Minas Gerais tem um paradoxo gigante. Por um lado, o estado é o berço do Metal Extremo no Brasil, exportando o Sepultura e o Sarcófago para o mundo nos anos 80. Por outro lado, é um estado historicamente marcado pelo conservadorismo, por oligarquias rurais e por um racismo estrutural e colonial pesadíssimo. Quando vocês se juntaram em Uberaba, em 2014, como foi encarar esse contraste?
Cidade do interior, você já imagina como são as condições. Aqui sempre foi o famoso Do It Yourself. Boa parte dos festivais e os eventos que rolavam era com todo mundo se ajudando. Os movimentos aqui em Uberaba são legais, posso citar até o festival Fora do Eixo da nossa amiga Letícia, que segue resistindo e trazendo grupos legais pra tocar no Pub dela em Uberaba.
Existe uma cena legal que vem desde o começo dos anos 2000 e que com o tempo foi se perdendo. O espaço era menor e isso atrapalhava a realização dos eventos. E quando a banda nasceu, foi nesse momento em que a cena estava totalmente parada e isso me causava uma sandice porque eu sempre fui do movimento. Seja tocando com as bandas covers que eu tinha ou indo nos rolês pra ver as bandas que existiam.
Sempre tive vida ativa na cena local. Em 2013 foi o ano do planejamento. A banda veio em 2014 mas essa etapa foi muito importante. Eu ensaiei, estudei, fiz as composições... Fiz o primeiro CD praticamente sozinho, em casa.
Mas aí entra a dificuldade de se ter uma banda num lugar que não se tem espaço. É muito difícil, mas eu tinha esse sonho e isso não afasta o fato de que em Minas Gerais a questão do racismo é bastante complicada. Em Uberaba também, sempre foi.
Lembro do meu período na escola foi bastante conturbado, simplesmente odiava ir pra escola. Os anos 90 e 2000 foram muito cruéis. Ainda é, mas nessa época era tudo muito explícito.
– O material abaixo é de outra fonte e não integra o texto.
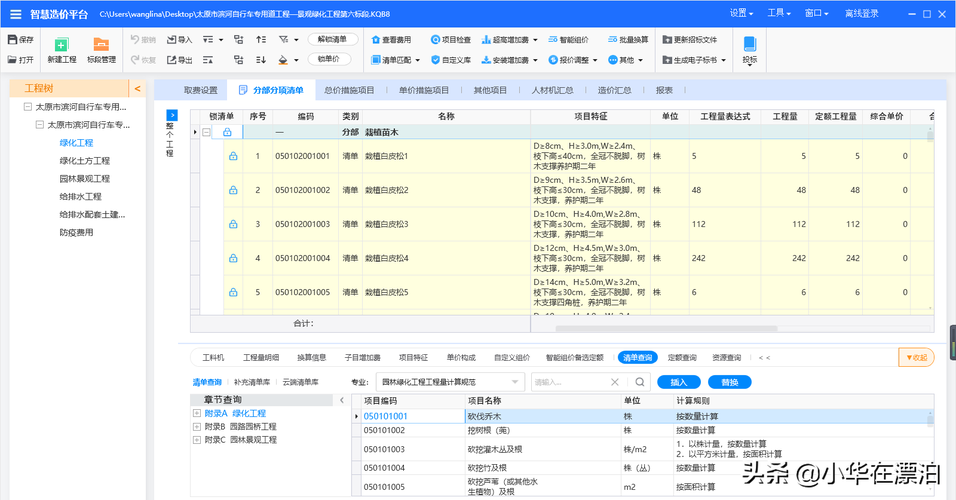This screenshot has width=956, height=500.
Task: Select 园林景观工程 in the project tree
Action: click(85, 179)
Lidava muito com o racismo desde jovem. Já tinha essa percepção de diferenças sociais, classes sociais e a estrutura do racismo.
Minha forma de lidar com isso foi formando a banda, foi lendo... A gente não tinha o mesmo acesso que temos hoje, então eu fui bastante nas bibliotecas municipais buscar livros de autores e autoras pretas.
Com isso eu conheci os Panteras Negras, os movimentos negros que existiram no Brasil e o resto é história, mas a gente sempre teve que lidar com isso. Lembro de vários fatos relacionados a isso.
As pessoas falavam: “vai montar uma banda de rock? Mas vocês são pretos. Preto não toca rock.”
Essa frase é tão estranha, mas ela faz parte da história do racismo que apaga a história das pessoas pretas e o Black Pantera representa esse tempo de retomada nas nossas cabeças e corações pra nos manter de pé até hoje.